Yes, Ed, that is probably a better way to illustrate the objectivity of mathematics. We agree here,
Andy
------------------------------------------------------------------------
*Andy Blunden*
http://home.pacific.net.au/~andy/


Ed Wall wrote:
Mike

    Yes that is the meaning of invert v (or caret). Long ago, it also took me awhile to figure that out (smile).

You want to say, 'a necessity within the integers such that'? I mean it *must* be that 5 x -1 = -5 so as maintain consistency within the integers. The integers are what is termed an extension of the counting numbers (and zero). If 5 x -1 did not equal -5, there is a sense in which arithmetic would fail to operate as before with the counting numbers as now embedded in the integers. That is, the integers are an extension of the counting numbers that maintain for the counting numbers their usual properties. This forces certain mathematical behavior on the non-counting number integers. Foe instance, negative times positive must be negative and negative times negative must be positive. Although it is often the case that teachers teach these later operations as 'social conventions', they aren't, they are consequences of the mathematics.
Ed
On Nov 3, 2014, at  7:49 PM, mike cole wrote:

That is really a great addition to Andy's example, Ed. Being a total duffer
here i am assuming
that the invert v is a sign for "power of" ?
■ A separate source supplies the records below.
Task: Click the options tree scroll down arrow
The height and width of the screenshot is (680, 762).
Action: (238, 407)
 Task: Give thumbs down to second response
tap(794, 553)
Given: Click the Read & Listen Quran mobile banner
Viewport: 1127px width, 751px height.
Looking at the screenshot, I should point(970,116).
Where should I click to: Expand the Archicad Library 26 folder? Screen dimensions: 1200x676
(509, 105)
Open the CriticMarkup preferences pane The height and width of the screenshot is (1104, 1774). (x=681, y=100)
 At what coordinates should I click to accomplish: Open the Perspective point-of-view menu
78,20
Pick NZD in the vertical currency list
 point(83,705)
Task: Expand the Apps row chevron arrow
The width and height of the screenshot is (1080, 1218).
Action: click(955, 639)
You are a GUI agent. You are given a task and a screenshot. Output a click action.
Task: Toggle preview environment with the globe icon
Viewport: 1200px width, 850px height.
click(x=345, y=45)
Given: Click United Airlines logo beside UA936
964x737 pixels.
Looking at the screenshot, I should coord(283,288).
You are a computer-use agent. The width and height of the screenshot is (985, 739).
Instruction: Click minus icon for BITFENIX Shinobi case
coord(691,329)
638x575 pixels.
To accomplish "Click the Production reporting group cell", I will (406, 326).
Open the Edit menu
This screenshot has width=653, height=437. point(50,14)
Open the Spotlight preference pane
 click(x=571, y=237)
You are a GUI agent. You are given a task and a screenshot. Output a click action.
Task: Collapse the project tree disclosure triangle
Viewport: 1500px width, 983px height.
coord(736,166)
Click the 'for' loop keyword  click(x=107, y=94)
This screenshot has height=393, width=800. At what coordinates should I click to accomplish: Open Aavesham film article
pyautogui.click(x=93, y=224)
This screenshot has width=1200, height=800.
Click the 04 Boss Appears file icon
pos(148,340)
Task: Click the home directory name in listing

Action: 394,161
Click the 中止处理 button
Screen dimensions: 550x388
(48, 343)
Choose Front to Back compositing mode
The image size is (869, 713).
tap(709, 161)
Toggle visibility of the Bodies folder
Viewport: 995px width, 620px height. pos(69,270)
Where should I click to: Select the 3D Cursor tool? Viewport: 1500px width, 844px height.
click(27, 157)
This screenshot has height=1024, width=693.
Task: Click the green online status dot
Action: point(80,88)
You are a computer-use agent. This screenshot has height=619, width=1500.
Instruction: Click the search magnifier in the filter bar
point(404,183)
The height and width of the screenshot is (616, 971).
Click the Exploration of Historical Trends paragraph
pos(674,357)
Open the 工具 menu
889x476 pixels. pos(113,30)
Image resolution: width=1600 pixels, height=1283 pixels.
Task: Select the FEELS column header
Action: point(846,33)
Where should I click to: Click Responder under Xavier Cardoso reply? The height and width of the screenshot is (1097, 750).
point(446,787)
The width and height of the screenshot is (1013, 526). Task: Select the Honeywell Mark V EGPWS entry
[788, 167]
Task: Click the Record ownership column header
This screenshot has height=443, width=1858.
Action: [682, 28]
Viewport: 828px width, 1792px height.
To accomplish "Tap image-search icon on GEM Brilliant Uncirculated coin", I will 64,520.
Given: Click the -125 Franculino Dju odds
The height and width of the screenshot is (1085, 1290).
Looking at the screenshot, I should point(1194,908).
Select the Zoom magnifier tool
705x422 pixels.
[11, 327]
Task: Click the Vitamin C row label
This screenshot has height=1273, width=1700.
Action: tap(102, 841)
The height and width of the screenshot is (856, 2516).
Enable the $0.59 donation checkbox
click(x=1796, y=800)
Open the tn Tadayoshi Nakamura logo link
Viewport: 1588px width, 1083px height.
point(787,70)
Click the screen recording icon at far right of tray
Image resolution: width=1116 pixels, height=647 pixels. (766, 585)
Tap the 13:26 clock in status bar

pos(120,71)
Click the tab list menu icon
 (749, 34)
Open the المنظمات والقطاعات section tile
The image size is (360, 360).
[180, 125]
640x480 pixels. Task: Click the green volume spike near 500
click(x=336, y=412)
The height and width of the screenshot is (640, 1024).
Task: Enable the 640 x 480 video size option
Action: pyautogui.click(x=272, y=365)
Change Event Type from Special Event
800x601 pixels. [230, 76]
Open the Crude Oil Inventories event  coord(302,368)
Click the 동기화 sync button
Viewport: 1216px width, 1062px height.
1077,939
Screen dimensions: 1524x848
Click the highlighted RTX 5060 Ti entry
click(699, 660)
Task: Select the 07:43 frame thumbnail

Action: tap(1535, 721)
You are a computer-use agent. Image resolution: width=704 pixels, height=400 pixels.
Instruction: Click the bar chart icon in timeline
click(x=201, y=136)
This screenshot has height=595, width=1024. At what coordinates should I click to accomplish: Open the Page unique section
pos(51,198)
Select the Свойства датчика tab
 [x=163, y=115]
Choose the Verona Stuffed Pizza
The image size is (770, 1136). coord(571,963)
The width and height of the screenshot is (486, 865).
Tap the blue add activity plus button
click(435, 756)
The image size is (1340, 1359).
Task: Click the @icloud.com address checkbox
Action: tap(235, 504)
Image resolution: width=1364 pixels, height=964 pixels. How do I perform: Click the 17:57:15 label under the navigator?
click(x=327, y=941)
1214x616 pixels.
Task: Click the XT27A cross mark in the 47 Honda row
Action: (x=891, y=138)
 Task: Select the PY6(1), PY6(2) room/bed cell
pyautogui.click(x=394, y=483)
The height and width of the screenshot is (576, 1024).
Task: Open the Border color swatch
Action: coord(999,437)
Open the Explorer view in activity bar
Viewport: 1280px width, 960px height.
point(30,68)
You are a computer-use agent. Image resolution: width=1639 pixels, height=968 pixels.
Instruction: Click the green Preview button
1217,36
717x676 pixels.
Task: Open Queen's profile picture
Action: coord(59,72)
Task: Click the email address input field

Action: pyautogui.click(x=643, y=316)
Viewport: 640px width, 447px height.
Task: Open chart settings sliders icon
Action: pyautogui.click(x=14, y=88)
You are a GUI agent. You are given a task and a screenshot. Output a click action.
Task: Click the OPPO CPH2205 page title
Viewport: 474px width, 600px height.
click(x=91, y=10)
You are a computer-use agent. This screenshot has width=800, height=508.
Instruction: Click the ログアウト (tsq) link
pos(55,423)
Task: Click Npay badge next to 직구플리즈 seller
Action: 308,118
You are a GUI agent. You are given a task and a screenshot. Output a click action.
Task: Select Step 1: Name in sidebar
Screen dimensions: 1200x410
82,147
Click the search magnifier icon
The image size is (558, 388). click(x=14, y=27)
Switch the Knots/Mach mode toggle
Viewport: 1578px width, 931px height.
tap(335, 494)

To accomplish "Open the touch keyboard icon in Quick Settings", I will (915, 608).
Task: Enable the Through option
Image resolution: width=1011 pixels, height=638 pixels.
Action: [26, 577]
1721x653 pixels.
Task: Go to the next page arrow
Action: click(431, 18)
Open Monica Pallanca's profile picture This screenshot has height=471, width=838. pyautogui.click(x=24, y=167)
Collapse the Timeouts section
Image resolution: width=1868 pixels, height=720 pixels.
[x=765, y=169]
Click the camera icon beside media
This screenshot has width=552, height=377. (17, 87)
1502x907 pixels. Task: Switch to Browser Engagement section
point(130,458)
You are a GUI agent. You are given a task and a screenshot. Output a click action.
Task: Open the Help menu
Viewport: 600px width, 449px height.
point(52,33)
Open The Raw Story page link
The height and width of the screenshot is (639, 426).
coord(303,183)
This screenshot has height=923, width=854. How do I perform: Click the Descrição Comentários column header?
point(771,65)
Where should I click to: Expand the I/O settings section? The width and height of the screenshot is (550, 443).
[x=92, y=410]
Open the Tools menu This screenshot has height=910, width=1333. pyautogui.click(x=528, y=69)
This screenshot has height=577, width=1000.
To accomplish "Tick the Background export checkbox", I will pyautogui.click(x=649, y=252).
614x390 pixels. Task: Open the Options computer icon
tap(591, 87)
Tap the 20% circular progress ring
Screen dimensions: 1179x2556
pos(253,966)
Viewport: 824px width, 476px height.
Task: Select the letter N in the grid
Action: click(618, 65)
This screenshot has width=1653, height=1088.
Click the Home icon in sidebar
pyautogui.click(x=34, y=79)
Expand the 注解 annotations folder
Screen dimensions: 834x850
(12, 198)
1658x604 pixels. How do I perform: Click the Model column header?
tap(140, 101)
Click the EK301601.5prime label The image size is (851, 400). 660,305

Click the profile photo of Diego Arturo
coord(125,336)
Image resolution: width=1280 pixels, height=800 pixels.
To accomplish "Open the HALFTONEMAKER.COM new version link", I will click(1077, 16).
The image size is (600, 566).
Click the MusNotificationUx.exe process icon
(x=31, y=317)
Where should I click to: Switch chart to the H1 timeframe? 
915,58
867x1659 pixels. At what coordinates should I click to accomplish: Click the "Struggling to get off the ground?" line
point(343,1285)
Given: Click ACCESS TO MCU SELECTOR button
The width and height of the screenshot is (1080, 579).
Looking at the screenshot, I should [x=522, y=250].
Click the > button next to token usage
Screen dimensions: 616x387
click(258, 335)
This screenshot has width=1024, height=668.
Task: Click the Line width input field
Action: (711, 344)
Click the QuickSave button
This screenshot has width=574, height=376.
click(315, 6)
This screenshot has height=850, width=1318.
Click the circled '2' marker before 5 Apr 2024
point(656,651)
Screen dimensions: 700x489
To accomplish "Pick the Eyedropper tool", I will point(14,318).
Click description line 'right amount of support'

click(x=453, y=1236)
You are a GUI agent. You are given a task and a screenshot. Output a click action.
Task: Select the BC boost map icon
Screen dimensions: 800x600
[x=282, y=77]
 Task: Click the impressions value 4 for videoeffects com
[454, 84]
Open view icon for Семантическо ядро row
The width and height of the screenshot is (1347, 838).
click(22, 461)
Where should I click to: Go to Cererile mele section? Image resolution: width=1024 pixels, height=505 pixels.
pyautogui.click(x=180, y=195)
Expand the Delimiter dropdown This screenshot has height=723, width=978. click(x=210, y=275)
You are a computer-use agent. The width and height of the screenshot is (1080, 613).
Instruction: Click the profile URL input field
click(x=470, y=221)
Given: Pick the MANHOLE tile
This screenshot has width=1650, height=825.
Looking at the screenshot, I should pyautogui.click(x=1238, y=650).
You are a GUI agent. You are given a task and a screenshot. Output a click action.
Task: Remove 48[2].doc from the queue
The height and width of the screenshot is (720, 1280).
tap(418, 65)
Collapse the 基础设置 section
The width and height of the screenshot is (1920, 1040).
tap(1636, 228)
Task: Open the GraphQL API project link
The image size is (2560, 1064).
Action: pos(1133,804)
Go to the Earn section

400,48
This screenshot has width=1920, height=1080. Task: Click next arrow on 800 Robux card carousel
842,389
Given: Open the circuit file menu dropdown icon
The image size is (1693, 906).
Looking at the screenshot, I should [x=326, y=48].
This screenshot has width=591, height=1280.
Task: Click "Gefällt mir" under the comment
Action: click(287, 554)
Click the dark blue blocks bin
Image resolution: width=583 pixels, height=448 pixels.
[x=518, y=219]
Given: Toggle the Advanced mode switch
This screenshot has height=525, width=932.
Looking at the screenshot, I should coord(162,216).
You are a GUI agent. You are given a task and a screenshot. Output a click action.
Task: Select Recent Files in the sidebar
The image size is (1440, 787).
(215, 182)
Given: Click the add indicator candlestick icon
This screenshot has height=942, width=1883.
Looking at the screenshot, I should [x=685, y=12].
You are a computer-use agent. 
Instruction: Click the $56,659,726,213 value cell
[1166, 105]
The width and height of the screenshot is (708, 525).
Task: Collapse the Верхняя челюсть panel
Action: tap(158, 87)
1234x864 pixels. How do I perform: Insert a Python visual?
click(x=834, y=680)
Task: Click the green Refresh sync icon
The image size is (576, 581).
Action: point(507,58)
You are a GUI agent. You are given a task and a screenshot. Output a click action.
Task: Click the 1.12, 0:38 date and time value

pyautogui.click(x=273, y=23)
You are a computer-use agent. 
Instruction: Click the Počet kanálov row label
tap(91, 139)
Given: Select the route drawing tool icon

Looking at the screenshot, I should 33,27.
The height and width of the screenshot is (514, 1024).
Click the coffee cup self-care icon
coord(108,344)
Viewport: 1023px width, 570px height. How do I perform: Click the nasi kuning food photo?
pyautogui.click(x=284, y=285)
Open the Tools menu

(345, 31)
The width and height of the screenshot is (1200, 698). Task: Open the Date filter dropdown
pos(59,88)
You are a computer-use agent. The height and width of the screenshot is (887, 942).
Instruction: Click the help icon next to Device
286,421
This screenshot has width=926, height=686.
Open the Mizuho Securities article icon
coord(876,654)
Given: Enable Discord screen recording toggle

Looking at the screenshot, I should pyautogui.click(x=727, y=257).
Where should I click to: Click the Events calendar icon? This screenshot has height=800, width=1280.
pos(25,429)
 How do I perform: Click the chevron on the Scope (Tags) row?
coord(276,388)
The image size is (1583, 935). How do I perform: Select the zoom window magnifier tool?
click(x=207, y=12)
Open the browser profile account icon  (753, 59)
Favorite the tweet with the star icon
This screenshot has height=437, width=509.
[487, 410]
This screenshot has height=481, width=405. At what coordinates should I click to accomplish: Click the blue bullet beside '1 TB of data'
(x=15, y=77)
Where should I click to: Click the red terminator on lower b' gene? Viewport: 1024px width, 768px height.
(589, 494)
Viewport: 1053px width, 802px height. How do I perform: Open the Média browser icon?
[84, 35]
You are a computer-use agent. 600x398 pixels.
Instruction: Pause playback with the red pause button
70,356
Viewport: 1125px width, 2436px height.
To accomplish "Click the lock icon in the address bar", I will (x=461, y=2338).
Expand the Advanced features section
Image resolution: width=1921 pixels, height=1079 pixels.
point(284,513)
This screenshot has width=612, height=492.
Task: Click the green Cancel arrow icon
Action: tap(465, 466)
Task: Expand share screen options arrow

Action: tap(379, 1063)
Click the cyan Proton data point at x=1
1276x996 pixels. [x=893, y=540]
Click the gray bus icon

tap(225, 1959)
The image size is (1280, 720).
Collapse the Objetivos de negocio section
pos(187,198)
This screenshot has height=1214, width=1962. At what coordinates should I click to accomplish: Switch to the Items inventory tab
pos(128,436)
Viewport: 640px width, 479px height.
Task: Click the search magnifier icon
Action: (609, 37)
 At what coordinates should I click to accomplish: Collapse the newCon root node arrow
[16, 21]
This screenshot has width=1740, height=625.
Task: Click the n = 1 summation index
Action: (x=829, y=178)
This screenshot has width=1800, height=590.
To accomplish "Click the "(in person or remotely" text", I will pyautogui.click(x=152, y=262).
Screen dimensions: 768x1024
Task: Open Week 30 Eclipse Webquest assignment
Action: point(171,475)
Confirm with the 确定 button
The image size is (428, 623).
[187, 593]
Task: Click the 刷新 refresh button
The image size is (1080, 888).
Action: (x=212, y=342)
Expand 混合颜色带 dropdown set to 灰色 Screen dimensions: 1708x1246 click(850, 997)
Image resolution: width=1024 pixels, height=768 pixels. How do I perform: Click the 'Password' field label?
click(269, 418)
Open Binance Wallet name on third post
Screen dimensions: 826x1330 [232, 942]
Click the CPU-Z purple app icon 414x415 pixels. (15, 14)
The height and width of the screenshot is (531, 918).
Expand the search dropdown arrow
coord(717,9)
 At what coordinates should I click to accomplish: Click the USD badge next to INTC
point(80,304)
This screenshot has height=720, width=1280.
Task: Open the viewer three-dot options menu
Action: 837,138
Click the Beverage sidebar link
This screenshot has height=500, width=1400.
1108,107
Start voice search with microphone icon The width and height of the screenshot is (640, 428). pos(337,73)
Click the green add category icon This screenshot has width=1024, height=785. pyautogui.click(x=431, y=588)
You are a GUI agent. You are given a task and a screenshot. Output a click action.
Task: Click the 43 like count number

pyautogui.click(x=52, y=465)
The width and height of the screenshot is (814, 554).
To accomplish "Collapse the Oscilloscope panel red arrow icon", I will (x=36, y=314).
You, collectively, are making thinking about "simple" mathematical
questions unusually interesting.

The word problem problem is really interesting too.

mike

PS - I assume that when you type:  There is, one might say, a necessity
within the integers is that 5 x -1 = -5.   you mean a SUCH not is?
mike**2
:-)


On Mon, Nov 3, 2014 at 12:29 PM, Ed Wall <ewall@umich.edu> wrote:

Andy

      I have often used this for various reasons (smile).

       There are some problems with this example and the way, perhaps,
you are using it. The are certain conceptual tricks at play which cause, I
think, some of the problems. Let me illustrate.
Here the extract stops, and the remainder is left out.